■ DIRECTIVE ■
Please rename "icon" to "button" everywhere in the material below and give it back with nothing else changed.

Item-locating records
------------------------
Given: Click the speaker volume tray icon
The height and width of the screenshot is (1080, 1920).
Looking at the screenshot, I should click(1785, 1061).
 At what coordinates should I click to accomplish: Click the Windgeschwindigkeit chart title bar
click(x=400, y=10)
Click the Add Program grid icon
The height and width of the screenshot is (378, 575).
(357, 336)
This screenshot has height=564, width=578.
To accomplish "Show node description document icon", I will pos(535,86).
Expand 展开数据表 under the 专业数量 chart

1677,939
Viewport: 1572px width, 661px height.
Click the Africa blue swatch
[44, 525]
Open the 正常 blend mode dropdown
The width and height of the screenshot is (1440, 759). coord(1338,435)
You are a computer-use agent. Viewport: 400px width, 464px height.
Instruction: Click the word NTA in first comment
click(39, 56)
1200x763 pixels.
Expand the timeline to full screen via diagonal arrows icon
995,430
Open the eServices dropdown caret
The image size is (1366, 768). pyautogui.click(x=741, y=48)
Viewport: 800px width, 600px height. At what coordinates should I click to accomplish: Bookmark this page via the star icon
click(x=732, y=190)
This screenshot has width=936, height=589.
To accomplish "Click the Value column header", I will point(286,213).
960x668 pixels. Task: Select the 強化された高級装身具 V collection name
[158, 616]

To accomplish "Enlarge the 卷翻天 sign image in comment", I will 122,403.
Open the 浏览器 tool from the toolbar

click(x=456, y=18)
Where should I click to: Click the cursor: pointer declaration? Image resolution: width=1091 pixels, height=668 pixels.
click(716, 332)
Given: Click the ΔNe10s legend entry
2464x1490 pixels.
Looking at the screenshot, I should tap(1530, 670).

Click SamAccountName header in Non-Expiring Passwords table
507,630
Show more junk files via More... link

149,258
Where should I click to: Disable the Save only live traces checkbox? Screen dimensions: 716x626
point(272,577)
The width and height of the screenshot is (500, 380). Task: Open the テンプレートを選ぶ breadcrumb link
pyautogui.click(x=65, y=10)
------------------------
■ REPLY TO THE TASK ■
Given: Click the speaker volume tray button
The height and width of the screenshot is (1080, 1920).
Looking at the screenshot, I should click(1785, 1061).
 At what coordinates should I click to accomplish: Click the Windgeschwindigkeit chart title bar
click(x=400, y=10)
Click the Add Program grid button
The height and width of the screenshot is (378, 575).
(357, 336)
This screenshot has height=564, width=578.
To accomplish "Show node description document button", I will pos(535,86).
Expand 展开数据表 under the 专业数量 chart

1677,939
Viewport: 1572px width, 661px height.
Click the Africa blue swatch
[44, 525]
Open the 正常 blend mode dropdown
The width and height of the screenshot is (1440, 759). coord(1338,435)
You are a computer-use agent. Viewport: 400px width, 464px height.
Instruction: Click the word NTA in first comment
click(39, 56)
1200x763 pixels.
Expand the timeline to full screen via diagonal arrows button
995,430
Open the eServices dropdown caret
The image size is (1366, 768). pyautogui.click(x=741, y=48)
Viewport: 800px width, 600px height. At what coordinates should I click to accomplish: Bookmark this page via the star button
click(x=732, y=190)
This screenshot has width=936, height=589.
To accomplish "Click the Value column header", I will point(286,213).
960x668 pixels. Task: Select the 強化された高級装身具 V collection name
[158, 616]

To accomplish "Enlarge the 卷翻天 sign image in comment", I will 122,403.
Open the 浏览器 tool from the toolbar

click(x=456, y=18)
Where should I click to: Click the cursor: pointer declaration? Image resolution: width=1091 pixels, height=668 pixels.
click(716, 332)
Given: Click the ΔNe10s legend entry
2464x1490 pixels.
Looking at the screenshot, I should tap(1530, 670).

Click SamAccountName header in Non-Expiring Passwords table
507,630
Show more junk files via More... link

149,258
Where should I click to: Disable the Save only live traces checkbox? Screen dimensions: 716x626
point(272,577)
The width and height of the screenshot is (500, 380). Task: Open the テンプレートを選ぶ breadcrumb link
pyautogui.click(x=65, y=10)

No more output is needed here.